Footsie regains some lost ground

A favourable international background allowed the London stock market to regain some of the ground lost on Friday, as domestic…

A favourable international background allowed the London stock market to regain some of the ground lost on Friday, as domestic news took a back seat to events in Japan and Russia.

The resignation of the Japanese Prime Minister, while treated with some caution in Asia, prompted widespread relief in Europe, on the assumption that a new government would be more committed to reform. Several continental bourses reached new highs.

The FTSE 100 index slipped slightly in early trading, hitting a low of 5,926.4, down 3.3. But it quickly joined in the European rally, reaching the day's high of 5,972.6, up 42.9, around lunchtime and ending 28.5 points higher at 5,958.2.

The blue chips led the way. The FTSE 250 index managed a more modest 9.2 increase to 5,638 but the SmallCap index again weakened, falling 2.3 to 2,576.6.

READ MORE

Gilts lost about a third of a point as the conclusion of a deal between the Interna tional Monetary Fund and Russia reduced investors' desire for "safe haven" bonds and increased their enthusiasm for equities.

The equity market highlight was the debut of Coca-Cola Beverages, which moved to a healthy premium and was responsible for more than a quarter of the day's volume.

Total turnover was 766.3 million shares by the 5 p.m. count, of which 64 per cent was in nonFootsie stocks. A glitch on Topic distorted the closing 6 p.m. figure.

The latest Merrill Lynch/ Gallup survey of UK fund managers found that they have turned more pessimistic about the domestic equity market, with sellers outnumbering buyers by 11 percentage points. They remain heavy buyers of gilts, with buyers predominating by 26 points.

However, the recent bearish tone in the market has not dismayed the more bullish analysts. The strategy team at Credit Suisse First Boston has cut its top-down earnings forecast from 7 per cent to 4 per cent for 1998. But CSFB is retaining its year-end Footsie forecast of 6,600.

"The year of strongest earnings growth for the equity earnings growth in the 1990s turned out to be the year of the worst performance - 1994," the investment bank points out.

Another group to take an optimistic view is Lehman Brothers, which is retaining its 6,400 year-end target.
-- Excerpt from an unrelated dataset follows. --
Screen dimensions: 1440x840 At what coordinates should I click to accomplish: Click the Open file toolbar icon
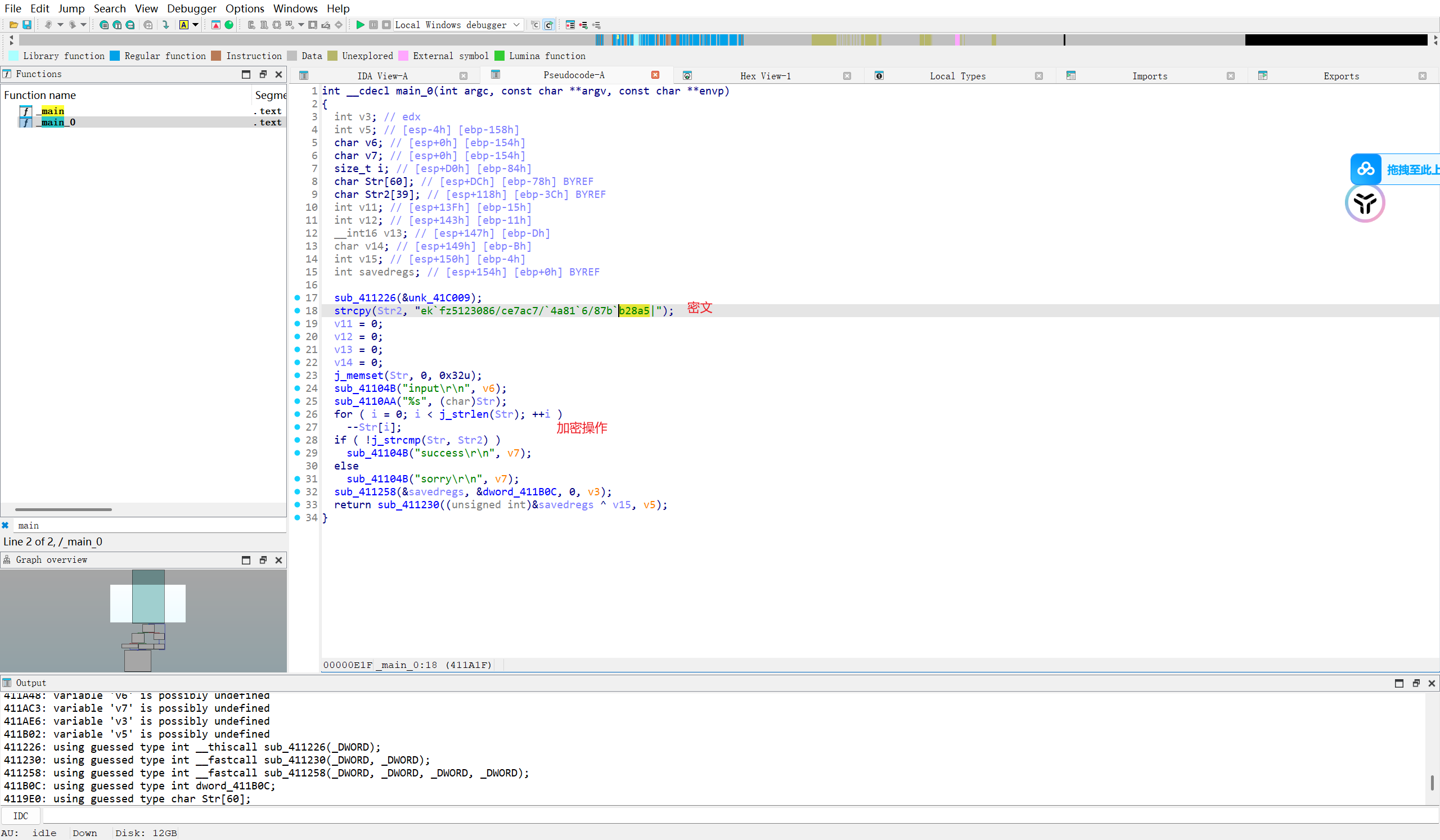pos(13,25)
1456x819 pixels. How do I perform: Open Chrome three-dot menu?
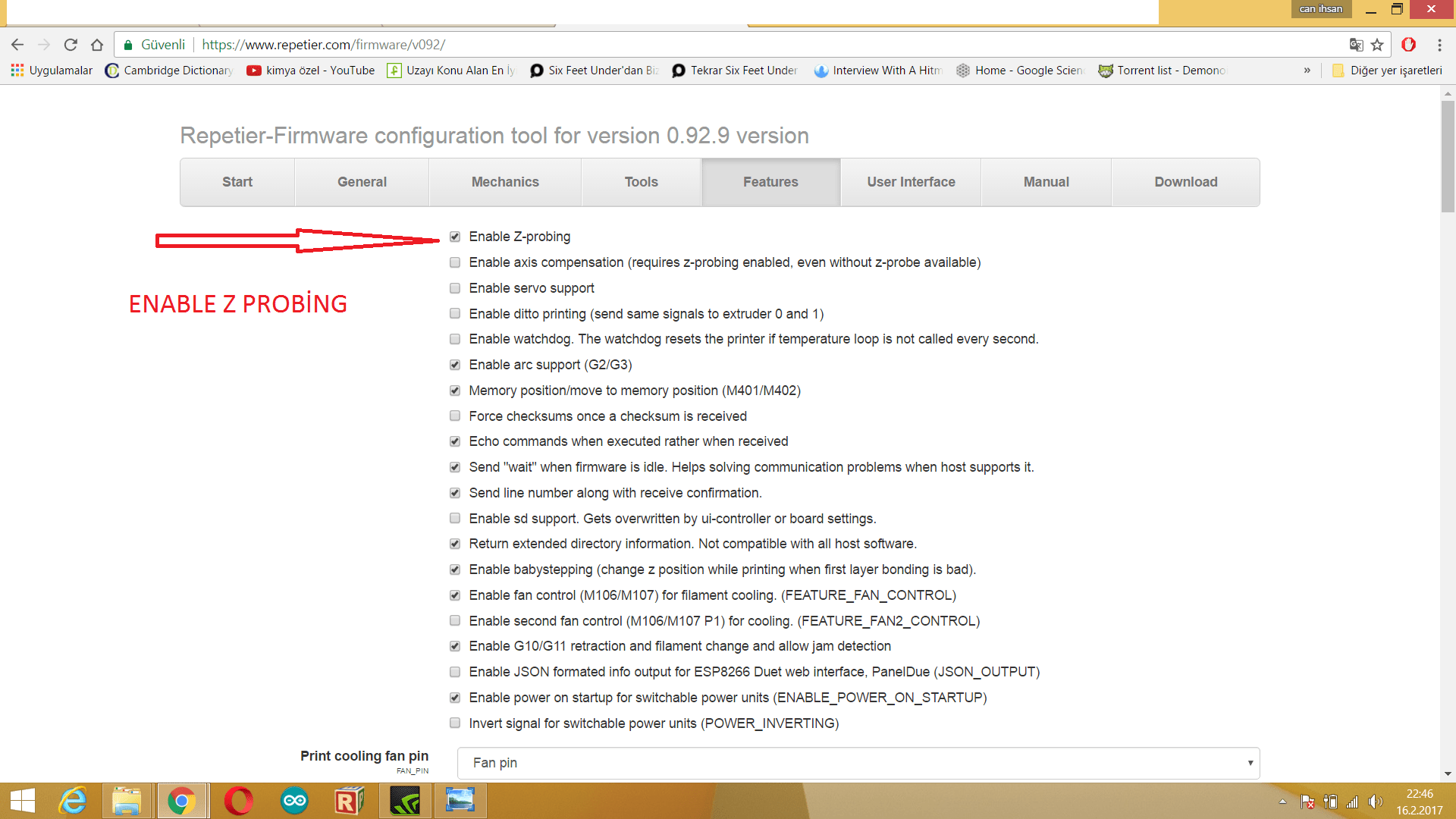coord(1439,45)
"We think short rates have now peaked," says Mr Ian Scott, the UK strategist, adding that "there is already a significant degree of protection built into valuations. On the basis of our earnings yield gap model, the market is around 15 per cent below fair value (given unchanged bond yields and no change to current consensus earnings estimates). Put it another way, the market is discounting a 15 per cent reduction in forward earnings estimates."